Although the island on the Brahmaputra river is known for the cultivation of ‘Kumol Saul’, the magic rice that needs no cooking, Bhuyan’s interests lie somewhere else. During the pandemic, he decided to cultivate yellow and purple cauliflowers—he usually grows the regular white cauliflowers on his five-bigha land, situated six kilometres off Garamur, the district headquarters. And, the risk paid off.

“It was in the end of October when the additional deputy commissioner of Majuli introduced me to a horticulture shop in Lakhimpur, where I familiarized myself with the concept of yellow and purple cauliflowers. The shop owner delivered 10 gram seeds of each variety in Majuli. I cultivated 200 saplings of each variety and the yield by the winter is rewarding. This variety is known as the valentine and, to my knowledge, none from the island or the region has tried cultivating these colourful cauliflowers,” says Bhuyan.

‘Valentine will find takers too’

An arts graduate, Bhuyan chose farming as a profession and starts his day at 4 in the morning. The young farmer practices organic farming and has 25 youngsters working on his farm.

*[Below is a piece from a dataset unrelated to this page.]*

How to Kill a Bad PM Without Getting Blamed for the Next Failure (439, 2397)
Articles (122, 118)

Of late, he has started strawberry farming too.

“I earn more than Rs 30,000 every month from the strawberry farming. Surprisingly, the fruits are as sweet as those grown in the hills. The flood soil suits strawberry cultivation and (it) can be a better alternative for the farmers of the island,” says Bhuyan.

Robin Bhuyan (left) with a yellow cauliflower, a produce of his farm.

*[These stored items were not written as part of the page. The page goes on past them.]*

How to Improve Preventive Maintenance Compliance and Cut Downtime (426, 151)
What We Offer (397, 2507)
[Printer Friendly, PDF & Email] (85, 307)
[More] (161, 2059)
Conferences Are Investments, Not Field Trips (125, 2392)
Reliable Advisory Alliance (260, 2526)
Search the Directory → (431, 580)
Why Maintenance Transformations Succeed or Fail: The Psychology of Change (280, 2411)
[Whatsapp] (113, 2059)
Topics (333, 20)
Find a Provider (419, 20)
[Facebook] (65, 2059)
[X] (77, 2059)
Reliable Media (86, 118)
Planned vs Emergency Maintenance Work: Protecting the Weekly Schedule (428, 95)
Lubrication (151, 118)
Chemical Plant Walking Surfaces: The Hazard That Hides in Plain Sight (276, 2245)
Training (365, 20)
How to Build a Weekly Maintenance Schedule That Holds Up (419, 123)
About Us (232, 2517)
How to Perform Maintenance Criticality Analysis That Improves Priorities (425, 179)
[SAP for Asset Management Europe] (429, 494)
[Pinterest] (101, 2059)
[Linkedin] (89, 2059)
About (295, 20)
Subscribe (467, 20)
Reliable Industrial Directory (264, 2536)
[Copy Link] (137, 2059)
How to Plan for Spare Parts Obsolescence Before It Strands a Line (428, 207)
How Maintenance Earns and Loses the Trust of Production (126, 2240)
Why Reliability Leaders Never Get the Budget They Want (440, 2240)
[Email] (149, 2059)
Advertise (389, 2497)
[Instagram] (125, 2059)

“When I introduced broccoli (here) some six years back, people said the cauliflower was diseased and that’s why it was green in colour. There were very few takers, but now it’s the choice of many. Majuli has a large population of the tribal Mising community, who are traditional rice eaters and introducing new vegetables in their cuisine will take time. But like broccoli, the valentine too shall find its admirers soon,” says Bhuyan.

A purple cauliflower has a light, grassy scent and a mild, sweet, and nutty flavour—it doesn’t taste bitter unlike other cauliflower varieties. All parts of this cauliflower plant are edible. An excellent source of Vitamin C, the cauliflower gets its colour from anthocyanin, a phytochemical commonly found in fruits and vegetables. Because of its distinct colour and flavour, it is a favourite among chefs.

A trend-setter?

Bhuyan says he earns anywhere between Rs 15-20 lakhs every year by selling vegetables. Although he is currently focusing on the local markets, Bhuyan says lack of connectivity is a major impediment to supplying his produce outside the district.

The Union Minister for Road Transport and Highways Nitin Gadkari laid the foundation stone for a bridge over the Brahmaputra, connecting Majuli to Jorhat in February 2016, ahead of the Assam assembly elections. The DPR (detailed project report) for the bridge was to be completed by October 2016. Recently, the ministry has floated a tender for the construction of a new two-lane bridge, including approaches over Brahmaputra between Majuli on the northern bank and Jorhat on the southern bank, through an engineering, procurement and construction (EPC) contract.

Meanwhile, Bhuyan’s successful cultivation of the new varieties of the cauliflowers could encourage more local farmers to follow in his footsteps.